グランド・ファンクがそういう野性味を持ち味とするグループだということはもちろん知っていた。では、なぜ今頃になってこんなに心に飛び込んでくるのか。それはたぶん、30代以降、ジャズとクラシックばかり聴いてきたからだと思う。特にここ4年くらいはクラシックばかり聴いてきたから、音楽が持つ衝動性、その魅力を忘れてしまっていたのかもしれない。ジャズもクラシックもそれぞれに素晴らしさがあるけれど、ロックにはロックにしかない素晴らしさがある。
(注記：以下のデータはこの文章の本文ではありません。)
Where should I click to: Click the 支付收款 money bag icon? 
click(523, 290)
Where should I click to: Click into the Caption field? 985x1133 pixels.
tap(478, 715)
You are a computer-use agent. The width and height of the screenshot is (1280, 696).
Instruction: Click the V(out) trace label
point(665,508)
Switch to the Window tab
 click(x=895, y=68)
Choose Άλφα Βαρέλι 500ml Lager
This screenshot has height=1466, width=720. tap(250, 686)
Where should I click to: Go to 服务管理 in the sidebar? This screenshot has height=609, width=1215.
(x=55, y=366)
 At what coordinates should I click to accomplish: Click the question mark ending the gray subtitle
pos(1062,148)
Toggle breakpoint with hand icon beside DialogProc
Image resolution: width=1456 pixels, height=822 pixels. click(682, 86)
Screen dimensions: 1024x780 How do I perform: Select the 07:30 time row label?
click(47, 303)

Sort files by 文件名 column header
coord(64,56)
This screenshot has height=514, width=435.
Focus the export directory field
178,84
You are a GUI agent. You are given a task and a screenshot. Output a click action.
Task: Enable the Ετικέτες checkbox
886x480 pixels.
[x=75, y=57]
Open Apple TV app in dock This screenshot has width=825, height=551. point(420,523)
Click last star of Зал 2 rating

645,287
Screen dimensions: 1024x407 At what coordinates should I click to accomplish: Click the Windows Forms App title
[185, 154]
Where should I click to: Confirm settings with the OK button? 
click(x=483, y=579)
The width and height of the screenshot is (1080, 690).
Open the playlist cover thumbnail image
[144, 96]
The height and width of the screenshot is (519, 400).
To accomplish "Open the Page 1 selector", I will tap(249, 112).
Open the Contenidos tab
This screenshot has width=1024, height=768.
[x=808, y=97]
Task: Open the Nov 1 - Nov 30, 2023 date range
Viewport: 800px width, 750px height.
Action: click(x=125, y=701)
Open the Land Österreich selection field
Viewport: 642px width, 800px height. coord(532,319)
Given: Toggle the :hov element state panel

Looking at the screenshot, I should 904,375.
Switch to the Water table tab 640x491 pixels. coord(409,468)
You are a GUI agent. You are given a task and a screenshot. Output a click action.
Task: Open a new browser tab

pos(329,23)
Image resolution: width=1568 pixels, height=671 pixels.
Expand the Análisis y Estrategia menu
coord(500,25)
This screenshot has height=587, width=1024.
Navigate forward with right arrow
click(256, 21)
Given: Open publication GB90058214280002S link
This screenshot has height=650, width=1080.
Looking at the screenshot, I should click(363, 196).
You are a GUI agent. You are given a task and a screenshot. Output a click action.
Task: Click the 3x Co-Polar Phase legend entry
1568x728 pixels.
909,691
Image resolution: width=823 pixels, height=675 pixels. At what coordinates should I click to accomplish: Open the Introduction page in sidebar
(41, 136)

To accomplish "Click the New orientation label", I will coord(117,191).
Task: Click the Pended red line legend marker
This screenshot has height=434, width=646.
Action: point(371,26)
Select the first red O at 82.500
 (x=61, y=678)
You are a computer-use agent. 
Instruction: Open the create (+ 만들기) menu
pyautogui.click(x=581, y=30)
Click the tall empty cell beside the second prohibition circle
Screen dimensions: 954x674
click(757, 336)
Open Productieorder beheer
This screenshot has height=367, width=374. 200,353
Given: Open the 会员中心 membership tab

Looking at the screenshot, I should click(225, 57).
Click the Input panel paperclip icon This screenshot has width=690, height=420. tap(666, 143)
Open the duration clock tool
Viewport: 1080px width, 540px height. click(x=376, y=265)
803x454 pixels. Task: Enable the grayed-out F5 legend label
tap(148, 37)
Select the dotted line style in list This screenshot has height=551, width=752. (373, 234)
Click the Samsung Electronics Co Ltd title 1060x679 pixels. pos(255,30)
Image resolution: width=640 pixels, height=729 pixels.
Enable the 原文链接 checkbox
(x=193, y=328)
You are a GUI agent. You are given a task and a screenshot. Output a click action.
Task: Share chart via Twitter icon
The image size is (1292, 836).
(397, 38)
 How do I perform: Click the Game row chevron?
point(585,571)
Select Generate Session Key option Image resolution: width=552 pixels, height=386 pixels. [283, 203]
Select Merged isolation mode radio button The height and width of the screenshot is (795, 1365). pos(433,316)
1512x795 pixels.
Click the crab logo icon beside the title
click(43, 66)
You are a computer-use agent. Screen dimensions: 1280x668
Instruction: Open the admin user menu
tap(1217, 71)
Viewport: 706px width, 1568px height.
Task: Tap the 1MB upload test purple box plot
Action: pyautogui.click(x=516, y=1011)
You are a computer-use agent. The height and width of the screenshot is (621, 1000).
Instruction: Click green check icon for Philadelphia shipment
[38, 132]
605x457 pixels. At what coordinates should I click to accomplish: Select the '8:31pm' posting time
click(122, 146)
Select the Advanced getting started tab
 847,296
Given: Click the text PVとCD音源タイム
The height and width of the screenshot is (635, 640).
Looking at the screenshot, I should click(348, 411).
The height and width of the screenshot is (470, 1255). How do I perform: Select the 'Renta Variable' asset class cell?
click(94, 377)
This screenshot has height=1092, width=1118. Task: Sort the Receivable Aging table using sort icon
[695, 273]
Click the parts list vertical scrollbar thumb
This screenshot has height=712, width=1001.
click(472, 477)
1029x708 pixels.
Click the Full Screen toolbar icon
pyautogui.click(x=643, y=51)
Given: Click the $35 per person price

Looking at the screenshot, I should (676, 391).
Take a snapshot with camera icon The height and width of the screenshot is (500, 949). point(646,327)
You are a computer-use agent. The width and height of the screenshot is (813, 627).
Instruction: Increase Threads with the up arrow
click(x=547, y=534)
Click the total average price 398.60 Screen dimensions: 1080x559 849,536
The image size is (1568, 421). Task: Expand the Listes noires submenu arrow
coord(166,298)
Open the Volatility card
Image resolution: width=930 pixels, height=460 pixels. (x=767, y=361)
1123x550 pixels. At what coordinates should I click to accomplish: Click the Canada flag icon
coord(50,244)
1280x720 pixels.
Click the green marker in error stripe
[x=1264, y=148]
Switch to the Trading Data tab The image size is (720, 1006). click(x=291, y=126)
グランド・ファンク・レイルロードはロックの魅力の核心を鮮明に思い出させてくれる。

ジャズを聴き始めて以降、新しく僕のライブラリーに加わった古典ロックはない、と先に書いたけれど、2015年に出たテイストのワイト島完全版と、グランド・ファンク・レイルロードの初期2枚は例外的にそこに加わることになった。どちらも演奏は荒っぽいし、決して上手くはない(ロリー・ギャラガーは最高のギタリストだけど上手いのとはちょっと違う)。でも、ロックの一番重要なエッセンスが凝縮されている。

僕はかねがね、音楽好きならいろいろなアーティストやジャンルを聴いた方がいい、と言い続けてきた。好きなものを聴くだけでなく、他のものを聴くことで元々好きだったものの魅力がより理解できるようになるからだ。ジャズやクラシックを沢山聴いてその素晴らしさがわかるようになったからこそ、ロックの素晴らしさがより理解できるようになる。そうやって楽しみ方の幅を広げることができるから音楽は飽きないんだと思う。これは音楽に限った話ではない。物事、知識の幅を広げれば広げるほど多くのことがわかるようになるから面白い。ひとつのことを深掘りするだけでは見えなくなってしまうこともある。付け加えるなら、そういうことをわかった上で物事に向き合っている人と、自覚なく向き合っている人とでは、同じものから得ることができることも違ってくるんじゃないかと思う。